··· Data provided

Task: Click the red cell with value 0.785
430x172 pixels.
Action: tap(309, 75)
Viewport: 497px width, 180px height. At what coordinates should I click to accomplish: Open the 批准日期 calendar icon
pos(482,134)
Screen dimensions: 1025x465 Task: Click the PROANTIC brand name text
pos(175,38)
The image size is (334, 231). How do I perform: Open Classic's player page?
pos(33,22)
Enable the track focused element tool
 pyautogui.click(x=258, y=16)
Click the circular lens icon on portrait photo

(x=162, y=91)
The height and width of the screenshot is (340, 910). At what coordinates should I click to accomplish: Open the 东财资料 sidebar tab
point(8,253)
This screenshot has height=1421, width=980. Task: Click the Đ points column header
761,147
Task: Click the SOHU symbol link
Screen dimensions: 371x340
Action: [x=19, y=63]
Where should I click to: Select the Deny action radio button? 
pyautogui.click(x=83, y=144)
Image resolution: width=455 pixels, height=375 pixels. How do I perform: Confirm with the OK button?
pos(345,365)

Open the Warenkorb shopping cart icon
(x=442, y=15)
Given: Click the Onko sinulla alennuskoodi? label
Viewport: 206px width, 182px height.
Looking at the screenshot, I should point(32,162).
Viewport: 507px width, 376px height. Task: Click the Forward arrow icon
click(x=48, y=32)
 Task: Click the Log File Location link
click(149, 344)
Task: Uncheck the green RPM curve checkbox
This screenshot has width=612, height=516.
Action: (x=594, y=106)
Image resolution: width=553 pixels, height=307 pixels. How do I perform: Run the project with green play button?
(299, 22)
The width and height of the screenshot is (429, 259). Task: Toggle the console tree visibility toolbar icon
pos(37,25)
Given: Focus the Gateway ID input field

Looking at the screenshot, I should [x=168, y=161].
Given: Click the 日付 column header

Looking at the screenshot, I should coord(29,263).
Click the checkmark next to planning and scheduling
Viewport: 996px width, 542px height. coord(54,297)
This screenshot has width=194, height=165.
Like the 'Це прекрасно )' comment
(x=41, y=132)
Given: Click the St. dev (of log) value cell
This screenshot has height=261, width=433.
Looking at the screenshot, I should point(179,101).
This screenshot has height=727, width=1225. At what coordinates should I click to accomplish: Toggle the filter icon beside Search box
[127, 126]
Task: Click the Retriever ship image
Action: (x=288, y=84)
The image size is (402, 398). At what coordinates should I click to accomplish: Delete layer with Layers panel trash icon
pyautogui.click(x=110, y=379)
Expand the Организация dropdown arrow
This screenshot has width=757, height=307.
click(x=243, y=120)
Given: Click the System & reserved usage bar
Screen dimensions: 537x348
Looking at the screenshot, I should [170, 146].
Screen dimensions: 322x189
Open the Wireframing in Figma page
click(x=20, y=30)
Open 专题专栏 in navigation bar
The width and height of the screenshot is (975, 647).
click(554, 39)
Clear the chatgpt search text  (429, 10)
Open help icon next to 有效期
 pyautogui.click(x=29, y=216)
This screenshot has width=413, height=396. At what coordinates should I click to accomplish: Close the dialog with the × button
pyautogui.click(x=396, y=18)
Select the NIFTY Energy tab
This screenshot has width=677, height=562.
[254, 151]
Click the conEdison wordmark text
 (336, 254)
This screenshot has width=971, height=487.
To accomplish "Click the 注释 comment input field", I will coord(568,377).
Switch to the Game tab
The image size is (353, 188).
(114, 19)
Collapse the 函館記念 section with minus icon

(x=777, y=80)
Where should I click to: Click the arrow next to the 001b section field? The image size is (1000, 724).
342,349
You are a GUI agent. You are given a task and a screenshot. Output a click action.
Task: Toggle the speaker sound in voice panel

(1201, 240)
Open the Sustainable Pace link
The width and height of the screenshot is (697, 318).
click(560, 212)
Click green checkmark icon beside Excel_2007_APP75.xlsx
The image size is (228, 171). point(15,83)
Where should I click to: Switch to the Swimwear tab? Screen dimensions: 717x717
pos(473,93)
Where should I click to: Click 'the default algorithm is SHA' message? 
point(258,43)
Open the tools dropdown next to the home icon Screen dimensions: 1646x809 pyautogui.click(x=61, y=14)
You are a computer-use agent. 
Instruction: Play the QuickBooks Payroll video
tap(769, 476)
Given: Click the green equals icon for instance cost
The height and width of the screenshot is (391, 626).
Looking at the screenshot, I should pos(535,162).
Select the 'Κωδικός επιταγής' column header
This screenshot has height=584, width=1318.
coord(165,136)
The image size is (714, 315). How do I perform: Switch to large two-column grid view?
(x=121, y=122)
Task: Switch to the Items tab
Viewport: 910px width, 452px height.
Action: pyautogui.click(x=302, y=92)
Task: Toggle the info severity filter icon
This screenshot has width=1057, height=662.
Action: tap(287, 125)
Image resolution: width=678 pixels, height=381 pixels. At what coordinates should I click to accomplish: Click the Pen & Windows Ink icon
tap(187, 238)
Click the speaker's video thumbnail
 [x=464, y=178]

······

* [Exercise details]: Restate every entry word for word.

* [Exercise response]:
Task: Click the red cell with value 0.785
430x172 pixels.
Action: tap(309, 75)
Viewport: 497px width, 180px height. At what coordinates should I click to accomplish: Open the 批准日期 calendar icon
pos(482,134)
Screen dimensions: 1025x465 Task: Click the PROANTIC brand name text
pos(175,38)
The image size is (334, 231). How do I perform: Open Classic's player page?
pos(33,22)
Enable the track focused element tool
 pyautogui.click(x=258, y=16)
Click the circular lens icon on portrait photo

(x=162, y=91)
The height and width of the screenshot is (340, 910). At what coordinates should I click to accomplish: Open the 东财资料 sidebar tab
point(8,253)
This screenshot has height=1421, width=980. Task: Click the Đ points column header
761,147
Task: Click the SOHU symbol link
Screen dimensions: 371x340
Action: [x=19, y=63]
Where should I click to: Select the Deny action radio button? 
pyautogui.click(x=83, y=144)
Image resolution: width=455 pixels, height=375 pixels. How do I perform: Confirm with the OK button?
pos(345,365)

Open the Warenkorb shopping cart icon
(x=442, y=15)
Given: Click the Onko sinulla alennuskoodi? label
Viewport: 206px width, 182px height.
Looking at the screenshot, I should point(32,162).
Viewport: 507px width, 376px height. Task: Click the Forward arrow icon
click(x=48, y=32)
 Task: Click the Log File Location link
click(149, 344)
Task: Uncheck the green RPM curve checkbox
This screenshot has width=612, height=516.
Action: (x=594, y=106)
Image resolution: width=553 pixels, height=307 pixels. How do I perform: Run the project with green play button?
(299, 22)
The width and height of the screenshot is (429, 259). Task: Toggle the console tree visibility toolbar icon
pos(37,25)
Given: Focus the Gateway ID input field

Looking at the screenshot, I should [x=168, y=161].
Given: Click the 日付 column header

Looking at the screenshot, I should coord(29,263).
Click the checkmark next to planning and scheduling
Viewport: 996px width, 542px height. coord(54,297)
This screenshot has width=194, height=165.
Like the 'Це прекрасно )' comment
(x=41, y=132)
Given: Click the St. dev (of log) value cell
This screenshot has height=261, width=433.
Looking at the screenshot, I should point(179,101).
This screenshot has height=727, width=1225. At what coordinates should I click to accomplish: Toggle the filter icon beside Search box
[127, 126]
Task: Click the Retriever ship image
Action: (x=288, y=84)
The image size is (402, 398). At what coordinates should I click to accomplish: Delete layer with Layers panel trash icon
pyautogui.click(x=110, y=379)
Expand the Организация dropdown arrow
This screenshot has width=757, height=307.
click(x=243, y=120)
Given: Click the System & reserved usage bar
Screen dimensions: 537x348
Looking at the screenshot, I should [170, 146].
Screen dimensions: 322x189
Open the Wireframing in Figma page
click(x=20, y=30)
Open 专题专栏 in navigation bar
The width and height of the screenshot is (975, 647).
click(554, 39)
Clear the chatgpt search text  (429, 10)
Open help icon next to 有效期
 pyautogui.click(x=29, y=216)
This screenshot has width=413, height=396. At what coordinates should I click to accomplish: Close the dialog with the × button
pyautogui.click(x=396, y=18)
Select the NIFTY Energy tab
This screenshot has width=677, height=562.
[254, 151]
Click the conEdison wordmark text
 (336, 254)
This screenshot has width=971, height=487.
To accomplish "Click the 注释 comment input field", I will coord(568,377).
Switch to the Game tab
The image size is (353, 188).
(114, 19)
Collapse the 函館記念 section with minus icon

(x=777, y=80)
Where should I click to: Click the arrow next to the 001b section field? The image size is (1000, 724).
342,349
You are a GUI agent. You are given a task and a screenshot. Output a click action.
Task: Toggle the speaker sound in voice panel

(1201, 240)
Open the Sustainable Pace link
The width and height of the screenshot is (697, 318).
click(560, 212)
Click green checkmark icon beside Excel_2007_APP75.xlsx
The image size is (228, 171). point(15,83)
Where should I click to: Switch to the Swimwear tab? Screen dimensions: 717x717
pos(473,93)
Where should I click to: Click 'the default algorithm is SHA' message? 
point(258,43)
Open the tools dropdown next to the home icon Screen dimensions: 1646x809 pyautogui.click(x=61, y=14)
You are a computer-use agent. 
Instruction: Play the QuickBooks Payroll video
tap(769, 476)
Given: Click the green equals icon for instance cost
The height and width of the screenshot is (391, 626).
Looking at the screenshot, I should pos(535,162).
Select the 'Κωδικός επιταγής' column header
This screenshot has height=584, width=1318.
coord(165,136)
The image size is (714, 315). How do I perform: Switch to large two-column grid view?
(x=121, y=122)
Task: Switch to the Items tab
Viewport: 910px width, 452px height.
Action: pyautogui.click(x=302, y=92)
Task: Toggle the info severity filter icon
This screenshot has width=1057, height=662.
Action: tap(287, 125)
Image resolution: width=678 pixels, height=381 pixels. At what coordinates should I click to accomplish: Click the Pen & Windows Ink icon
tap(187, 238)
Click the speaker's video thumbnail
 [x=464, y=178]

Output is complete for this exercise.